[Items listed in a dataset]
☆ ☆ ☆ ☆ ☆ ☆ ☆

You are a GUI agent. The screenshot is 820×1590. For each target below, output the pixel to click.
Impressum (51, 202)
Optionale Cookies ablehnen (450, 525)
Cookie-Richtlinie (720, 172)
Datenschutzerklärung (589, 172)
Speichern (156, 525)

☆ ☆ ☆ ☆ ☆ ☆ ☆

TASK DETAILS:
Make an exact copy of every line in the data.

RESPONSE BOX:
You are a GUI agent. The screenshot is 820×1590. For each target below, output the pixel to click.
Impressum (51, 202)
Optionale Cookies ablehnen (450, 525)
Cookie-Richtlinie (720, 172)
Datenschutzerklärung (589, 172)
Speichern (156, 525)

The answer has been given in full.